*** Opening DOCUMENT SEGMENT ***
What is Personalized Nutrition? Is It Right For You?

There’s a big difference between an off-the-shelf diet and a nutrition plan personalized just for you.

“We’ve all been there before… our best friend or co-worker has told us about a diet that has worked great for them. Perhaps they’ve even given us a great website to reference or a book to follow…but is it appropriate for us?” says Sheena Quizon Gregg, a registered dietitian nutritionist and assistant director of the Department of Health and Promotion and Wellness at The University of Alabama.

A unique diet plan designed just for you is much different than a menu or exercise schedule from a book, she explained. Gregg is a Best Food Facts expert and gave us an inside look at what it’s like to meet with a dietitian.

“Personalized nutrition takes into account your personal health needs including the consideration of your personal health history, family health history, and what your health goals are. What might be a great pattern of eating for someone else, could be unhelpful or potentially dangerous for another person due to a certain health condition such as diabetes or kidney disease,” she said.

Perhaps your doctor has recommended you meet with a dietitian because of health concerns. Or maybe diets you’ve tried just aren’t working. The idea of talking to a professional about your weight and the food you eat can be intimidating. Won’t they just tell you to give up bread and French fries and everything else you love? Gregg works with clients regularly and shares some encouragement.

“I believe personalized nutrition can be very liberating for people and provide an eye-opening experience that in reality, healthy eating does not have to be as limiting or depriving as they perceive,” she said.

If you’re ready to take the plunge, keep in mind one critical key for success:

“Being as honest as possible with your dietitian about your current eating behaviors and lifestyle can ensure that they will make recommendations that are practical for you and you are able to execute these recommendations as a long-term lifestyle change,” Gregg said.
*** Closing DOCUMENT SEGMENT ***
REQUIRED ACTION 1: Rewrite the passage of the article on personalized nutrition that opens with the words containing "There’s a big" and closes with "University of Alabama.", changing "co-worker" to "neighbor".
REQUIRED ACTION 2: Name each thing the article on personalized nutrition says personalized nutrition takes into consideration as part of your personal health needs.
The material that comes next is separate from the article on personalized nutrition.
*** Opening DATA ***
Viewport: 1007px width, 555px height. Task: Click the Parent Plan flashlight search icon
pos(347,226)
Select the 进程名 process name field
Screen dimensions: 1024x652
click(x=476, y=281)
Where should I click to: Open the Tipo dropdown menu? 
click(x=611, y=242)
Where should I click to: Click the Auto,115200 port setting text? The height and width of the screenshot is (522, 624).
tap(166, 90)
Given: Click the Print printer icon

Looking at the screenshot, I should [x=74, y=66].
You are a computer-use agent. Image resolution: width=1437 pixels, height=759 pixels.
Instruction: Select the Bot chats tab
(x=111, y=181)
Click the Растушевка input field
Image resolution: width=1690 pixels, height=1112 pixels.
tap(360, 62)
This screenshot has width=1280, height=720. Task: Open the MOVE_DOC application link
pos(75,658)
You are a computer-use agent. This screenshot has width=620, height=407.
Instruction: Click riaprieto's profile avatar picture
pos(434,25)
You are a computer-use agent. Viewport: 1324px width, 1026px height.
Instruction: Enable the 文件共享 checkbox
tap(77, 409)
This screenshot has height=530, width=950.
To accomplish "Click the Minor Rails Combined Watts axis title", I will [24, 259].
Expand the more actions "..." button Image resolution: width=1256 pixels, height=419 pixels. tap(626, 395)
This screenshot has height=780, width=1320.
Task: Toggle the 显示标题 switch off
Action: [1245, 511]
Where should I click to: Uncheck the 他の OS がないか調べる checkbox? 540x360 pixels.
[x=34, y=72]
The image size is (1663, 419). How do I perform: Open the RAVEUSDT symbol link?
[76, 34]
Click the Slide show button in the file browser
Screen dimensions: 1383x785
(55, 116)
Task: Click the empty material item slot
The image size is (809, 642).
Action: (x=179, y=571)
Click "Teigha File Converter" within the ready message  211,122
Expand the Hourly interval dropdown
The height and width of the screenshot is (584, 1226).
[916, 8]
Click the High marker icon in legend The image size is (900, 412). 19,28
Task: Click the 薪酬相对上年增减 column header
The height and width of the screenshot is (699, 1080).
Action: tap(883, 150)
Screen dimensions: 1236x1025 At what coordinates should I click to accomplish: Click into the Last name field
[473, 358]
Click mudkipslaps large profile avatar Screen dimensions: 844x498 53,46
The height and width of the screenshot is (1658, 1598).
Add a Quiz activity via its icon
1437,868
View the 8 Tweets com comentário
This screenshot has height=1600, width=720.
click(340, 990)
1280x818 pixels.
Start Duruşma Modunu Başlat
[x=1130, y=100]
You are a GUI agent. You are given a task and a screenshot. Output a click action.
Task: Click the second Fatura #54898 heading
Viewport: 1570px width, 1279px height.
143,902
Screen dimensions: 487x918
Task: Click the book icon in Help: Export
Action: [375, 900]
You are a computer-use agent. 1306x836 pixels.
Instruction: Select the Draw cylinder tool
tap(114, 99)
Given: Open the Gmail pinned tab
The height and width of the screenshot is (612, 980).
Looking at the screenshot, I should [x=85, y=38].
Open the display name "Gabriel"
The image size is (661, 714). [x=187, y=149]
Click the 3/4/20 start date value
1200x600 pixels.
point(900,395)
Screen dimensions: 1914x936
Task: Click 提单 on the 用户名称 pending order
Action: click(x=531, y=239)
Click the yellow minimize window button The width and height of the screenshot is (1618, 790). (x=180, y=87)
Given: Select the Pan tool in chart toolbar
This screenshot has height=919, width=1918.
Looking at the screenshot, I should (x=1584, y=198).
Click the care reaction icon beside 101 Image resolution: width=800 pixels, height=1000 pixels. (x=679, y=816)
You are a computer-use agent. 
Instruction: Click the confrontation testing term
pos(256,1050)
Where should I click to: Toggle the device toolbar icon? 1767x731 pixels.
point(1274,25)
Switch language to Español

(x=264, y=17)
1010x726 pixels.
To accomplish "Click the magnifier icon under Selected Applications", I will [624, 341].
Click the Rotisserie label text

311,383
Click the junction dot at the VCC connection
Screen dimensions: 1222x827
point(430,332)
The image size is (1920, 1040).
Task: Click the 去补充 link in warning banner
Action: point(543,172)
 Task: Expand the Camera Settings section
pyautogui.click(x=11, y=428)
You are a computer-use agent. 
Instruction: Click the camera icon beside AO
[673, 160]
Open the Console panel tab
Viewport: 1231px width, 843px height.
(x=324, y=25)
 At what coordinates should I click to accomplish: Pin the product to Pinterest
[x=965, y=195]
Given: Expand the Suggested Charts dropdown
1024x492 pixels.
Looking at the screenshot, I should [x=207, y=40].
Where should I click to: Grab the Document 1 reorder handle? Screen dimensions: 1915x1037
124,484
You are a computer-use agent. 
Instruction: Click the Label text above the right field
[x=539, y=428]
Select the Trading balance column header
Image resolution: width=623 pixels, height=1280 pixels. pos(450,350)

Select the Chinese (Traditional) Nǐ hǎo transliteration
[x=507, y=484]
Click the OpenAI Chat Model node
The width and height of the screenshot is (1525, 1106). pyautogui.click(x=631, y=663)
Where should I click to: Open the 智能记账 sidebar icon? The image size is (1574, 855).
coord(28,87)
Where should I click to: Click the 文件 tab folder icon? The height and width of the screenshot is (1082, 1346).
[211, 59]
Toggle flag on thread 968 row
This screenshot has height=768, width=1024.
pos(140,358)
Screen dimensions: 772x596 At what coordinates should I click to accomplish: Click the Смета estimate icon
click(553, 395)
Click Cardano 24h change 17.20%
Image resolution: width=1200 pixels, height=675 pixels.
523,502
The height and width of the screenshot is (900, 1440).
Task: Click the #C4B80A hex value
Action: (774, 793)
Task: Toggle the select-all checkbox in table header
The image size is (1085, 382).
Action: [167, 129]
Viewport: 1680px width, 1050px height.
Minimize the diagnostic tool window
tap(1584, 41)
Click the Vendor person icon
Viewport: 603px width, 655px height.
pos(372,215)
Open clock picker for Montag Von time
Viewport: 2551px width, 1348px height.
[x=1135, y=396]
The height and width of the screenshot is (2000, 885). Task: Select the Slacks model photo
*** Closing DATA ***
RESPONSE AREA 1:
There’s a big difference between an off-the-shelf diet and a nutrition plan personalized just for you.

“We’ve all been there before… our best friend or neighbor has told us about a diet that has worked great for them. Perhaps they’ve even given us a great website to reference or a book to follow…but is it appropriate for us?” says Sheena Quizon Gregg, a registered dietitian nutritionist and assistant director of the Department of Health and Promotion and Wellness at The University of Alabama.

RESPONSE AREA 2:
- Your personal health history
- Your family health history
- Your health goals